◆ Exercise directions: All entries are to be transcribed exactly. Pictures are not part of the copy.

◆ Data excerpts:

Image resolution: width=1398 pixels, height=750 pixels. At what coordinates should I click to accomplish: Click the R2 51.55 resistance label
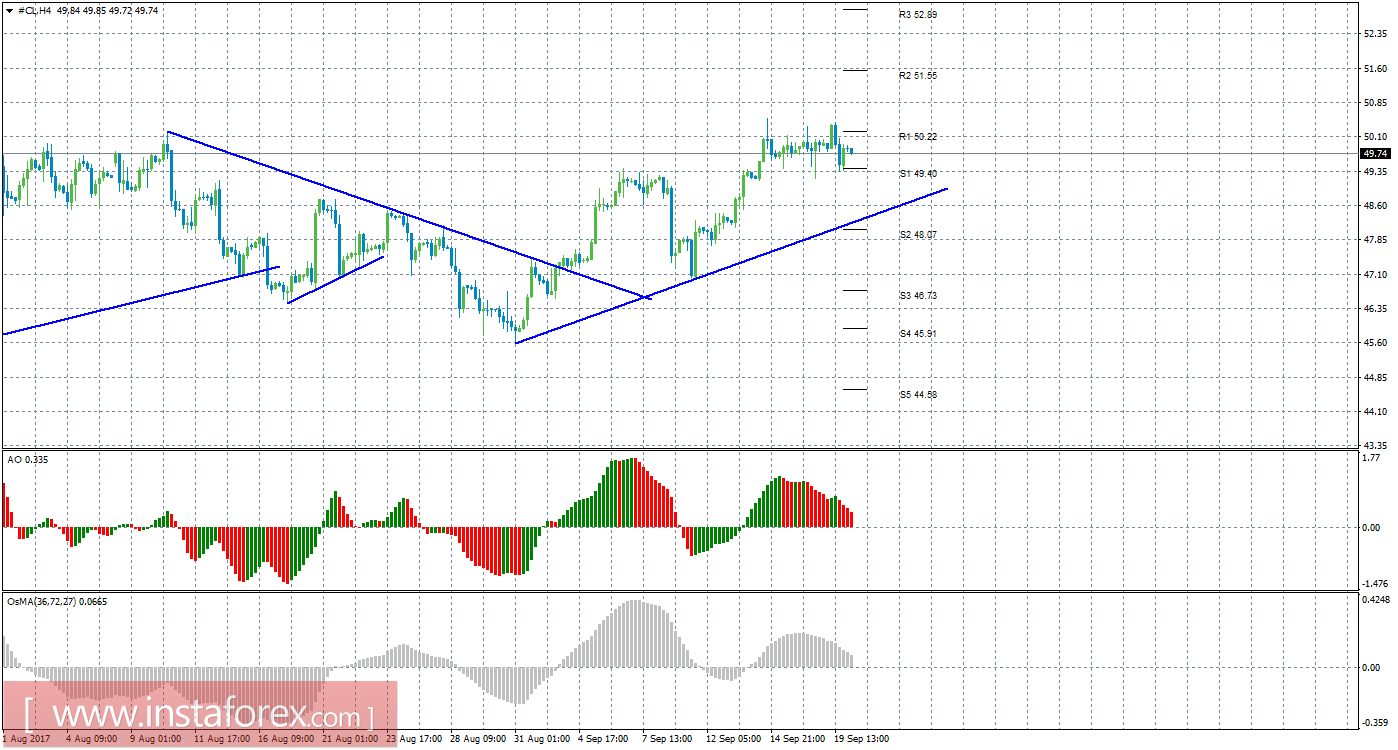pyautogui.click(x=918, y=75)
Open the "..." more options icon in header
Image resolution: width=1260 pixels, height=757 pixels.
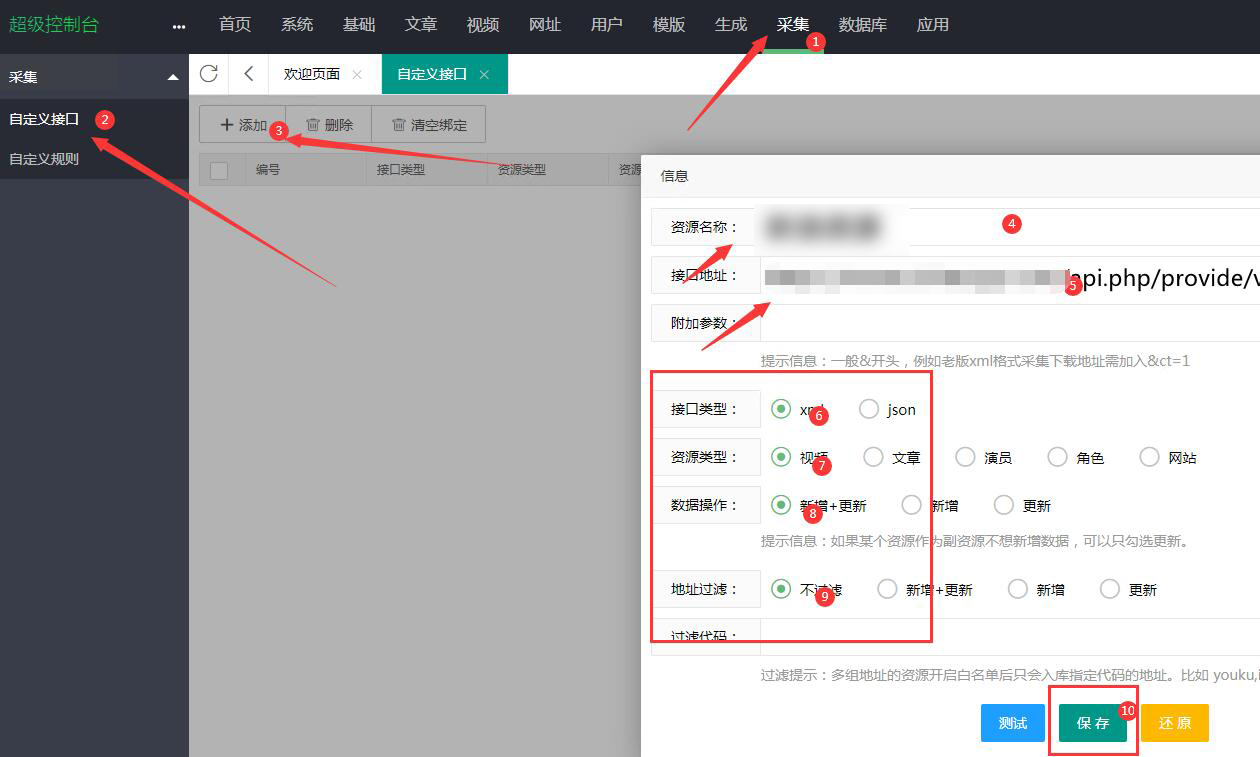178,25
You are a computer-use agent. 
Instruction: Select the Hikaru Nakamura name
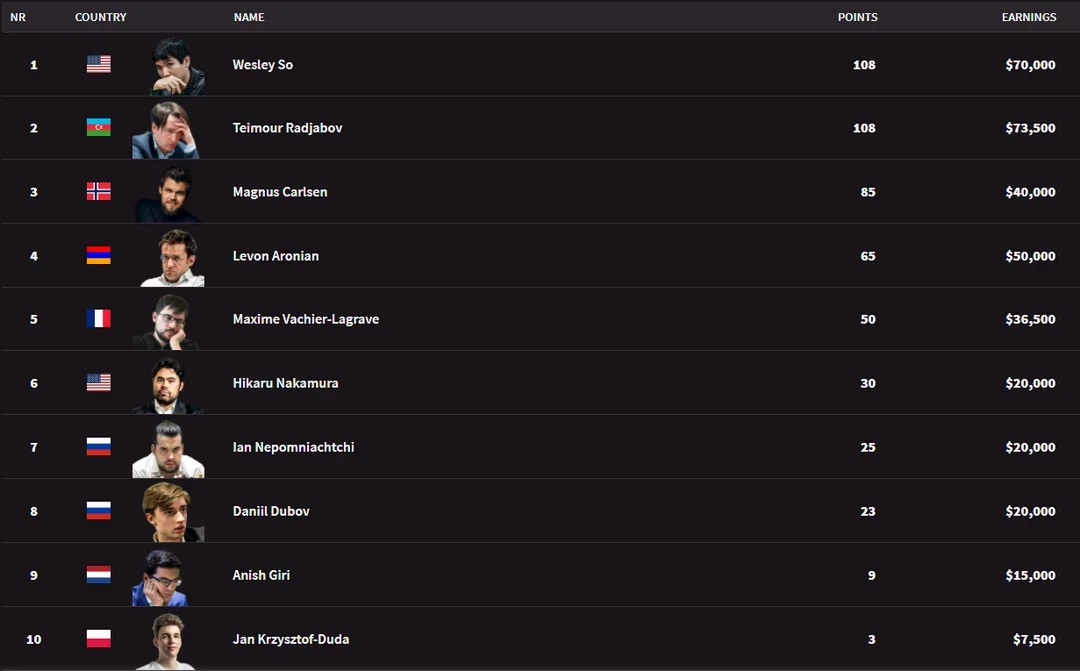pos(285,383)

◆ Exercise output:
Image resolution: width=1398 pixels, height=750 pixels. At what coordinates should I click to accomplish: Click the R2 51.55 resistance label
pyautogui.click(x=918, y=75)
Open the "..." more options icon in header
Image resolution: width=1260 pixels, height=757 pixels.
178,25
You are a computer-use agent. 
Instruction: Select the Hikaru Nakamura name
pos(285,383)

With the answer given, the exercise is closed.